Se me perguntassem o que realmente funciona nesse país, diria sem pestanejar: as capelinhas. Para quem anda meio desligado, esse é o nome dado ao movimento religioso que promove o rodízio de imagens da Virgem Maria nos lares católicos. É um verdadeiro milagre: Maria acomodada numa caixinha de madeira de no máximo dois quilos circula durante um mês por 30 famílias, 24 horas em cada uma. Os próprios donos da casa ficam encarregados de no dia seguinte bater palmas na porta do vizinho, rezar uma Ave-Maria e fazer o repasse da santa, sem quebrar a corrente jamais. Via de regra, aproveitam para colocar a conversa em dia, ritual extra-religioso que responde por parte do sucesso do sistema. No mais, é esperar a fila andar. A Virgem sempre volta.
Tem sido assim nos últimos 120 anos, desde que o missionário claretiano José Maria Santistevan decidiu criar, em Guayaquil, no Equador, uma espécie de "visita circulante da Madre de Cristo". Pegou. Em Curitiba, a prática chegou em 1937 por obra e graça de outro claretiano, padre Roberto Peres, que trabalhava na Paróquia do Imaculado Coração de Maria, na Praça Ouvidor Pardinho. Logo a onda se espalhou pelos pinheirais, promovendo entre os reservadíssimos habitantes do Primeiro Planalto não só a reza do terço, mas a arte de prosear no muro, para surpresa dos incrédulos.
Pode-se afirmar com cálculos tão seguros quanto os do Ipardes que o movimento das capelinhas é um assombro estatístico. Só na Arquidiocese de Curitiba são 10 mil boxes equipados com Nossa Senhora, um minúsculo cofre para donativos e uma lista de participantes. Como cada um desses minissantuários circula em 30 residências, a legião de capelinhas da Mitra atinge 30 mil famílias. Se cada família for multiplicada por cinco média de residentes por domicílio, aleluia, tem-se a multidão: 150 mil pessoas, incluindo os menos piedosos que porventura dividam o mesmo teto com marianos devotados. Ao ver na mesa da sala a bela lapinha com as portinholas abertas, não custa nada dar um alô. Os anjos dizem amém.

(TRECHOS DOS REGISTROS):
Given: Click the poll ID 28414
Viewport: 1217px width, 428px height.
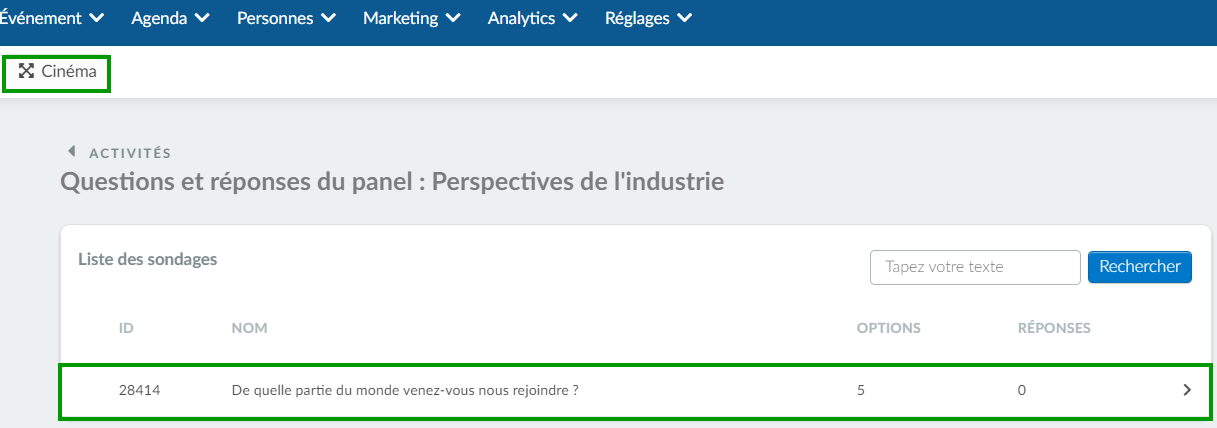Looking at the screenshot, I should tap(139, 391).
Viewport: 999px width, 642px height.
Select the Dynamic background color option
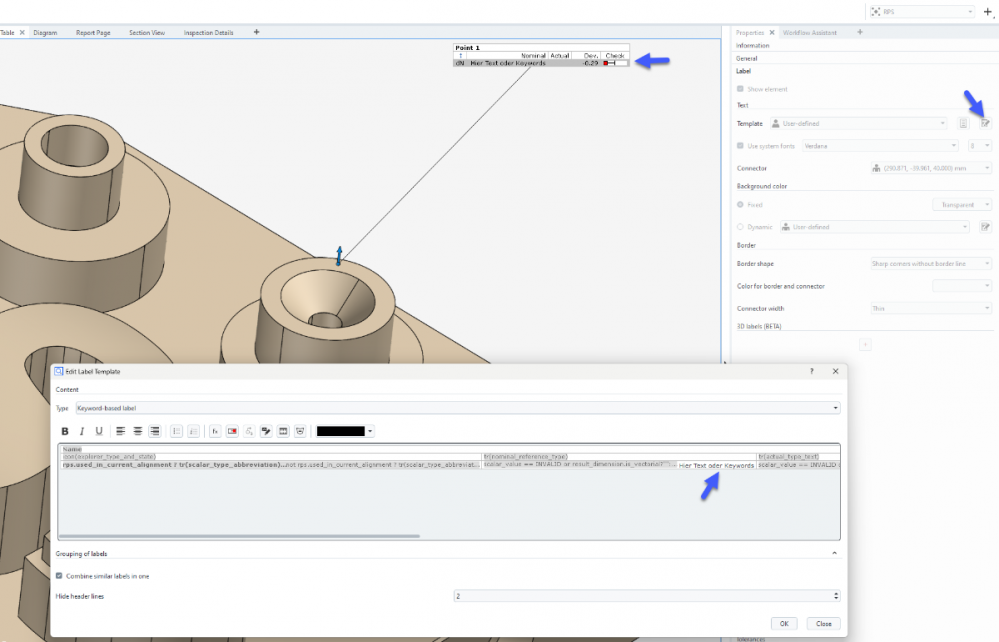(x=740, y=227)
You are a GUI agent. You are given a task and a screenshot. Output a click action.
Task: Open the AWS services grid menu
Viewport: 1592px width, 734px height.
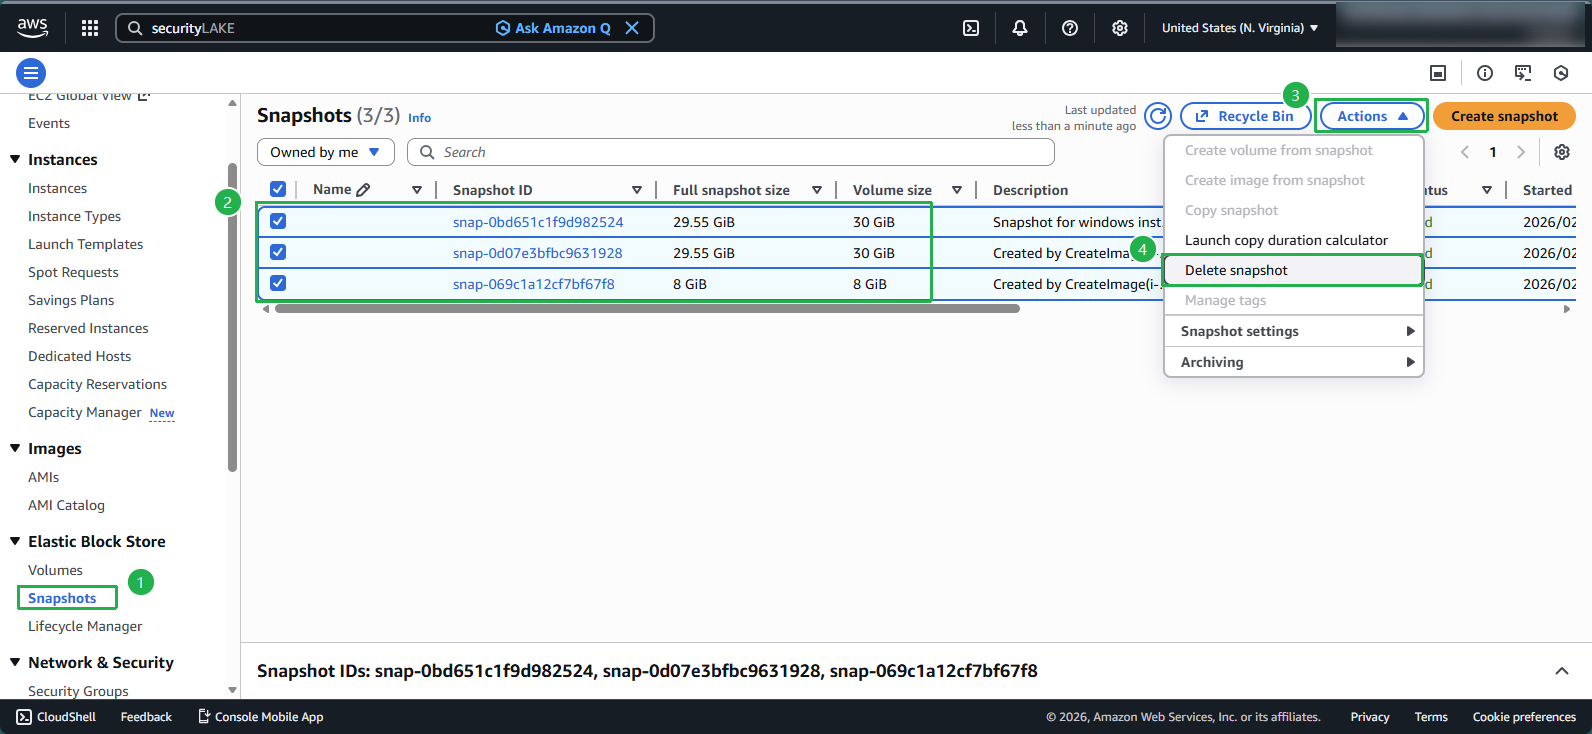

(ATIVIDADES PROPOSTAS):
1) Reproduza o trecho do texto sobre as capelinhas que começa em "Se me perguntassem" e termina em "Virgem sempre volta.".
2) De acordo com o texto sobre as capelinhas, em que ano a prática chegou a Curitiba?

(RESPOSTAS POR ATIVIDADE):
1)
Se me perguntassem o que realmente funciona nesse país, diria sem pestanejar: as capelinhas. Para quem anda meio desligado, esse é o nome dado ao movimento religioso que promove o rodízio de imagens da Virgem Maria nos lares católicos. É um verdadeiro milagre: Maria acomodada numa caixinha de madeira de no máximo dois quilos circula durante um mês por 30 famílias, 24 horas em cada uma. Os próprios donos da casa ficam encarregados de no dia seguinte bater palmas na porta do vizinho, rezar uma Ave-Maria e fazer o repasse da santa, sem quebrar a corrente jamais. Via de regra, aproveitam para colocar a conversa em dia, ritual extra-religioso que responde por parte do sucesso do sistema. No mais, é esperar a fila andar. A Virgem sempre volta.

2) Em 1937.